After days of backstage negotiations failed to achieve a compromise, Mr. Seehofer said he would give the chancellor a fortnight to clinch a European deal to end the flow of newcomers into the continent. Should she fail, he would implement his plan, which Ms. Merkel said she would treat as insubordination.
Since ousting the CSU would end the government’s parliamentary majority, a clash would almost certainly mean the collapse of Ms. Merkel’s fourth government just 100 days after it started.
Back in Dorfen, Martin Sichert is the walking embodiment of Mr. Seehofer’s worst fears. A longstanding CSU supporter, he has now become the AfD’s leader in Bavaria.

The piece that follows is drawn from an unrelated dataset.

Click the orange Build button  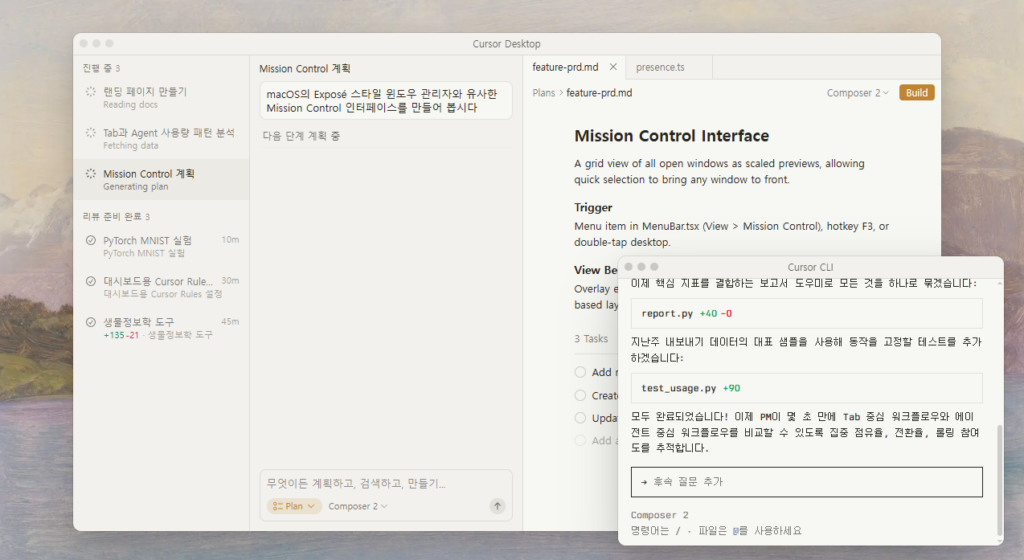pos(916,93)
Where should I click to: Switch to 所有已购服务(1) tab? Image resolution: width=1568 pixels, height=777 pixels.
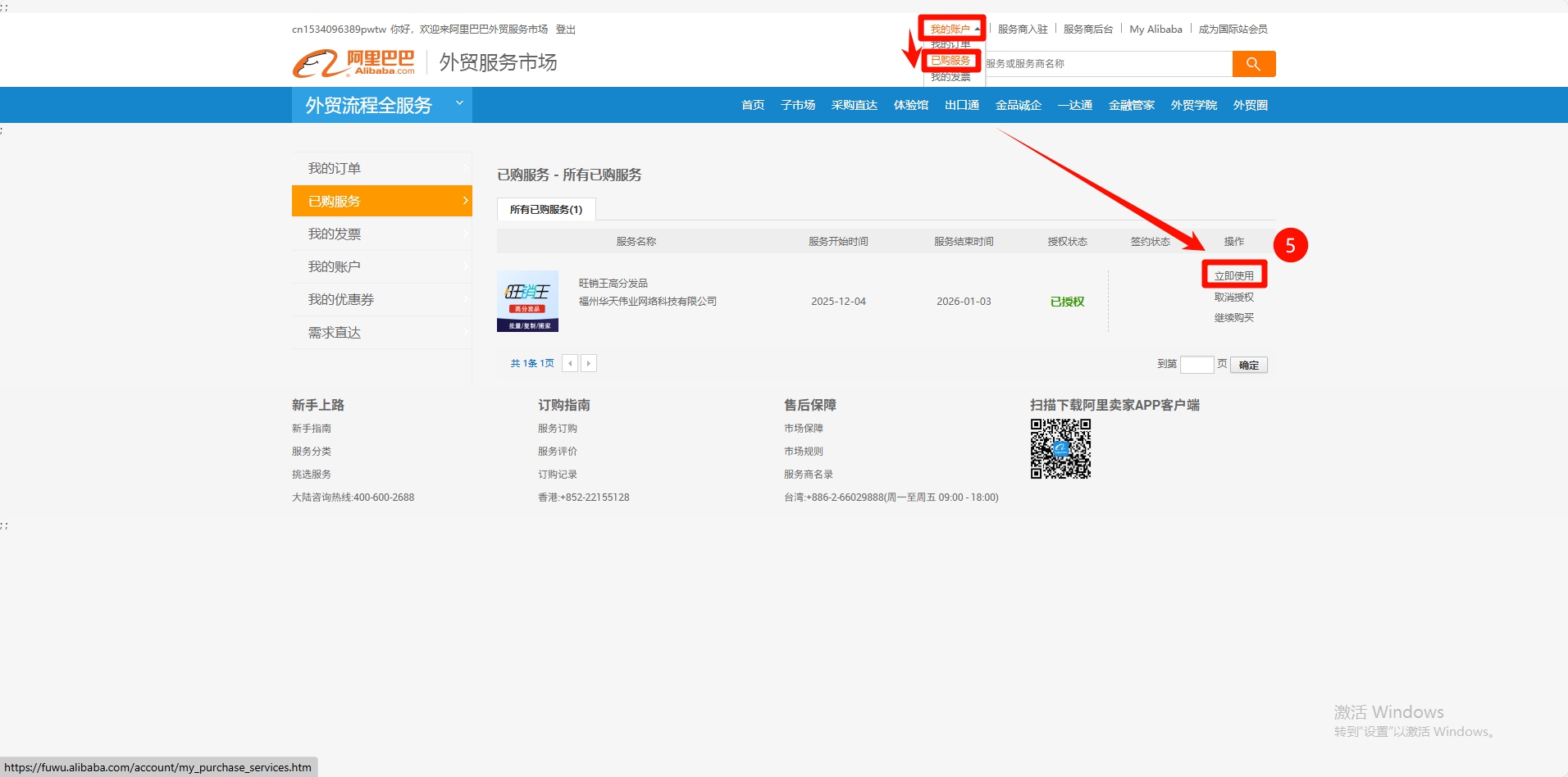tap(546, 210)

Mr. Sichert reaped thunderous applause from the beer-hall audience when he told them his party rejected multiculturalism because the success of a country depended on the mentality of its people, something he wanted to preserve from migrant influence.
“People here stand at a red light even when there are no cars around,” Mr. Sichert told supporters. “It is this mentality that provides for top quality in manufacturing and governance.”
In an interview, Mr. Sichert said that he had always voted conservative, until Ms. Merkel made it impossible for him to support her policies. “More and more people feel the same. The AfD was born out of the CSU, because CSU ceased to be the party of the people,” Mr. Sichert said.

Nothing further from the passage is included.